§ Goal of the exercise: Copy each of the entries below word for word, reproducing every line without any change.

========================================================================

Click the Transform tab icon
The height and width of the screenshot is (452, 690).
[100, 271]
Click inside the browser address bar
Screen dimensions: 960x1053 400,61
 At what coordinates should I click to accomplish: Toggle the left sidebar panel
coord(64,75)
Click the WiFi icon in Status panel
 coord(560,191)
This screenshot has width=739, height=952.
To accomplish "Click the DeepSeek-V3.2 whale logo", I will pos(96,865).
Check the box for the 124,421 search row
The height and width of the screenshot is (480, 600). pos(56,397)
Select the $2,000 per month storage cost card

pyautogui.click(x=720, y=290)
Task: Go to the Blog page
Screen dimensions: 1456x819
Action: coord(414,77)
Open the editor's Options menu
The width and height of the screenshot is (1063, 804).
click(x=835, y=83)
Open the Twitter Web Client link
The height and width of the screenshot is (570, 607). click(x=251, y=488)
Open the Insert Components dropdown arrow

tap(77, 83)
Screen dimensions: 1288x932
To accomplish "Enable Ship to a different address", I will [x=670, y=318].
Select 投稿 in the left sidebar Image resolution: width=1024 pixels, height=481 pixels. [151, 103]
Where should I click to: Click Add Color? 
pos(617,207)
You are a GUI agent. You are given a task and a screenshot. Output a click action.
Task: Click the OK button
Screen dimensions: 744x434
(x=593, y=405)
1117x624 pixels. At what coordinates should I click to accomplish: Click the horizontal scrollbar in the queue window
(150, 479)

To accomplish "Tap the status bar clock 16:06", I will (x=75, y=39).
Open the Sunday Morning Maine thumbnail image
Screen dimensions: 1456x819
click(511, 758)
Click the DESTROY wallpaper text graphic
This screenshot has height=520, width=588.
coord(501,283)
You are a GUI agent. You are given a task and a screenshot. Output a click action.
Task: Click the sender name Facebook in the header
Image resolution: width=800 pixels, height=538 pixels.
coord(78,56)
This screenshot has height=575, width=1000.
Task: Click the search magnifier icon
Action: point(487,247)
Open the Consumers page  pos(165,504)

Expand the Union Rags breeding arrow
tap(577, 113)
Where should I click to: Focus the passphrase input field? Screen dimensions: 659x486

========================================================================

§ Full response:
Click the Transform tab icon
The height and width of the screenshot is (452, 690).
[100, 271]
Click inside the browser address bar
Screen dimensions: 960x1053 400,61
 At what coordinates should I click to accomplish: Toggle the left sidebar panel
coord(64,75)
Click the WiFi icon in Status panel
 coord(560,191)
This screenshot has width=739, height=952.
To accomplish "Click the DeepSeek-V3.2 whale logo", I will pos(96,865).
Check the box for the 124,421 search row
The height and width of the screenshot is (480, 600). pos(56,397)
Select the $2,000 per month storage cost card

pyautogui.click(x=720, y=290)
Task: Go to the Blog page
Screen dimensions: 1456x819
Action: coord(414,77)
Open the editor's Options menu
The width and height of the screenshot is (1063, 804).
click(x=835, y=83)
Open the Twitter Web Client link
The height and width of the screenshot is (570, 607). click(x=251, y=488)
Open the Insert Components dropdown arrow

tap(77, 83)
Screen dimensions: 1288x932
To accomplish "Enable Ship to a different address", I will [x=670, y=318].
Select 投稿 in the left sidebar Image resolution: width=1024 pixels, height=481 pixels. [151, 103]
Where should I click to: Click Add Color? 
pos(617,207)
You are a GUI agent. You are given a task and a screenshot. Output a click action.
Task: Click the OK button
Screen dimensions: 744x434
(x=593, y=405)
1117x624 pixels. At what coordinates should I click to accomplish: Click the horizontal scrollbar in the queue window
(150, 479)

To accomplish "Tap the status bar clock 16:06", I will (x=75, y=39).
Open the Sunday Morning Maine thumbnail image
Screen dimensions: 1456x819
click(511, 758)
Click the DESTROY wallpaper text graphic
This screenshot has height=520, width=588.
coord(501,283)
You are a GUI agent. You are given a task and a screenshot. Output a click action.
Task: Click the sender name Facebook in the header
Image resolution: width=800 pixels, height=538 pixels.
coord(78,56)
This screenshot has height=575, width=1000.
Task: Click the search magnifier icon
Action: point(487,247)
Open the Consumers page  pos(165,504)

Expand the Union Rags breeding arrow
tap(577, 113)
Where should I click to: Focus the passphrase input field? Screen dimensions: 659x486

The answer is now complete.